*SHORT EXERCISE*. Which lines in the entries below contain the string "link"? Return each of them.

** Start RECORDS TO PROCESS **

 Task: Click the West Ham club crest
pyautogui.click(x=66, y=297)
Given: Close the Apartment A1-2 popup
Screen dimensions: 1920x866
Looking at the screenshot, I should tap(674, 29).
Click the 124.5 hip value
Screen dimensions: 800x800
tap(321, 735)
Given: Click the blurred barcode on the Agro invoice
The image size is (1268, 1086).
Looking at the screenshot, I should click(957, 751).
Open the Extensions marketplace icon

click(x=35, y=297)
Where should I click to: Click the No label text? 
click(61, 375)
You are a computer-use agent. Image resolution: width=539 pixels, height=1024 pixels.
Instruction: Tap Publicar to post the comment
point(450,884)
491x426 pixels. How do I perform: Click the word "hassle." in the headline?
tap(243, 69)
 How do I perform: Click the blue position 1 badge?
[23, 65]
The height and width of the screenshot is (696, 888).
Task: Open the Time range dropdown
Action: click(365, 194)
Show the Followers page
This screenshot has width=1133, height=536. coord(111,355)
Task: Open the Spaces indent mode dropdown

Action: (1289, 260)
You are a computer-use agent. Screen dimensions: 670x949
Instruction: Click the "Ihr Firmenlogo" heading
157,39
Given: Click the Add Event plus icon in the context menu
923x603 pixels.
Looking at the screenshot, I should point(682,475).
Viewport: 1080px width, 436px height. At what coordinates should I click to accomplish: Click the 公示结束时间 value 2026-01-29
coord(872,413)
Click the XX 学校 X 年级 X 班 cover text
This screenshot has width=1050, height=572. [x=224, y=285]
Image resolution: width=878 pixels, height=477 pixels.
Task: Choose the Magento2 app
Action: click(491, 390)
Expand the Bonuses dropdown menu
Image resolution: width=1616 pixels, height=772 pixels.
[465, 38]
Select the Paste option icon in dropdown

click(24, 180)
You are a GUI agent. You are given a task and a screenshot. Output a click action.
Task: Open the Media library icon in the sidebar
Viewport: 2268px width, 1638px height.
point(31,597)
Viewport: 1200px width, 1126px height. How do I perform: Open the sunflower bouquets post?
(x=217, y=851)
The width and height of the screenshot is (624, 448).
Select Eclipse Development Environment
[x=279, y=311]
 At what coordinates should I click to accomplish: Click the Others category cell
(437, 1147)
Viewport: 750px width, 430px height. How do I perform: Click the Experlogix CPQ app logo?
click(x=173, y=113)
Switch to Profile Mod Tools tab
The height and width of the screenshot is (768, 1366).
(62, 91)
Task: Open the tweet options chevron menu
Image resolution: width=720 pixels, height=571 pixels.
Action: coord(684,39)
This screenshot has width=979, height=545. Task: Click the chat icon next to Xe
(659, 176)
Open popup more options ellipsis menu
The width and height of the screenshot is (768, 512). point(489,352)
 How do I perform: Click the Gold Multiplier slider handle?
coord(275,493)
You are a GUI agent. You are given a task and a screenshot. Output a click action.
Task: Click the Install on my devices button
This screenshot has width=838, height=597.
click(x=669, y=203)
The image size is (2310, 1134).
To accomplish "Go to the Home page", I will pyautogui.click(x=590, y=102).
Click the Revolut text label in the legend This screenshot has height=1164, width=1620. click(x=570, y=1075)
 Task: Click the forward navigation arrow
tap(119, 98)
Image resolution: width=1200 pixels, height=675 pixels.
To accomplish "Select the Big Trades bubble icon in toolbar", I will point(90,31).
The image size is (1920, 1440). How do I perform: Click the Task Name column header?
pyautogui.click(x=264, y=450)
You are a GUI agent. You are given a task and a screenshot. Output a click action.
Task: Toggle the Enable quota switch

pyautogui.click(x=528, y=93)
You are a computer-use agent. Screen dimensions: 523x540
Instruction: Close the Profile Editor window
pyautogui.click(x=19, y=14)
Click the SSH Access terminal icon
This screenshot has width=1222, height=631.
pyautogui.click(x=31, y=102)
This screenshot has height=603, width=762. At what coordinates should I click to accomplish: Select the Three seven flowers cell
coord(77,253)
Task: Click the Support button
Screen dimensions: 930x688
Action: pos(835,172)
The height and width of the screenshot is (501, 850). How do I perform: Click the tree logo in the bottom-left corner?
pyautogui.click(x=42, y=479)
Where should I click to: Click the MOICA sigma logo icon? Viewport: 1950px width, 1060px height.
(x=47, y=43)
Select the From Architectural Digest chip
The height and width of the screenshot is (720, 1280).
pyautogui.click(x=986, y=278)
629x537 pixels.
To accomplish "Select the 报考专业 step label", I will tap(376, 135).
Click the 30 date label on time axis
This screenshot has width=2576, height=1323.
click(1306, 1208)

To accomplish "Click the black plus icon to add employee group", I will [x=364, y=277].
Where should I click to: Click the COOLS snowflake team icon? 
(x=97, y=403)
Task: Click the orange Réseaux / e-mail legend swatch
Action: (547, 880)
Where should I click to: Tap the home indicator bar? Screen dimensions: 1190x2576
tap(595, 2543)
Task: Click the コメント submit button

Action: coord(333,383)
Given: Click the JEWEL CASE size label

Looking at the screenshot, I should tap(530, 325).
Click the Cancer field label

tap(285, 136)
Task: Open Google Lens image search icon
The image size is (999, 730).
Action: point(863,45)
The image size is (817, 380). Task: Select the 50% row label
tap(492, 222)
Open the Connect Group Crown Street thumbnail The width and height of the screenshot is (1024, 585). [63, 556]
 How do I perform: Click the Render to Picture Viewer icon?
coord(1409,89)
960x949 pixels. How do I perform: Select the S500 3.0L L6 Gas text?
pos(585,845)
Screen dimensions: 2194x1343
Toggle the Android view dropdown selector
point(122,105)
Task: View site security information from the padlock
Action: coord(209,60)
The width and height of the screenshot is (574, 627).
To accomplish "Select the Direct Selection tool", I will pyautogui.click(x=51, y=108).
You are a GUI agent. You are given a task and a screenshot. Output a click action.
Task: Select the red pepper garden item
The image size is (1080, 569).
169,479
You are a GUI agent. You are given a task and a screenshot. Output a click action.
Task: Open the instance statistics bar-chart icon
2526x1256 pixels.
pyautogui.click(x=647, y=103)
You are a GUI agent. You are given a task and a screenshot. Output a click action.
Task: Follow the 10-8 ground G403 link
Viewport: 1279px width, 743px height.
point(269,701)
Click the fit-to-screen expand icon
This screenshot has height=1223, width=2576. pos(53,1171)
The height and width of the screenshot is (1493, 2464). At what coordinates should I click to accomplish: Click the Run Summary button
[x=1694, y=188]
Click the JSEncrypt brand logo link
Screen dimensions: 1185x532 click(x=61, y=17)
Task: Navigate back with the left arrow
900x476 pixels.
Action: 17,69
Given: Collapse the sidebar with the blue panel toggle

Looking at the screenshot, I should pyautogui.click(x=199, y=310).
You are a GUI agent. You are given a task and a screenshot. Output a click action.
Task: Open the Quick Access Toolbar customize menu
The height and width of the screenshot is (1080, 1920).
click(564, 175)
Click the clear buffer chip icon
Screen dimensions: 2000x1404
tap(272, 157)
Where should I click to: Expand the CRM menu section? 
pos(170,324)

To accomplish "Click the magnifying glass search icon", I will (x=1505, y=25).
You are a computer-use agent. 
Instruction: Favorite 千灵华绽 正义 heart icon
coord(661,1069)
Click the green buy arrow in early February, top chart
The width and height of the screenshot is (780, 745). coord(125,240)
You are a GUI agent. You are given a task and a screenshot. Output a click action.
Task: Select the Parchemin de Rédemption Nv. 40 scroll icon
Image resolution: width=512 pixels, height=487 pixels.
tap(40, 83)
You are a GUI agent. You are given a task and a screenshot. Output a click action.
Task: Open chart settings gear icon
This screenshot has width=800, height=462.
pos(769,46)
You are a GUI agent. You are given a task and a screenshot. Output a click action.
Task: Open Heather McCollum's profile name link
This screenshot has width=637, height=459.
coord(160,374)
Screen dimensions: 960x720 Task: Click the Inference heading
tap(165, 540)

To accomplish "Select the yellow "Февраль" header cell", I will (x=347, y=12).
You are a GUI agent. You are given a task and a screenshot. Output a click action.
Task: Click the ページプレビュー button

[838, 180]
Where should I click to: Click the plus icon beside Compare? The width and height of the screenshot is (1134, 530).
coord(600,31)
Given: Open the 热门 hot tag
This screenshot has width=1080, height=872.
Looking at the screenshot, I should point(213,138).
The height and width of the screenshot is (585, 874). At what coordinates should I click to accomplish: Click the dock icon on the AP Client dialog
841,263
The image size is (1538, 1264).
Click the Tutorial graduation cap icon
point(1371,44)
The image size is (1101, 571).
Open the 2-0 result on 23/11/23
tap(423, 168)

** End RECORDS TO PROCESS **

*WORKED ANSWER*.
Task: Follow the 10-8 ground G403 link
Click the JSEncrypt brand logo link
Task: Open Heather McCollum's profile name link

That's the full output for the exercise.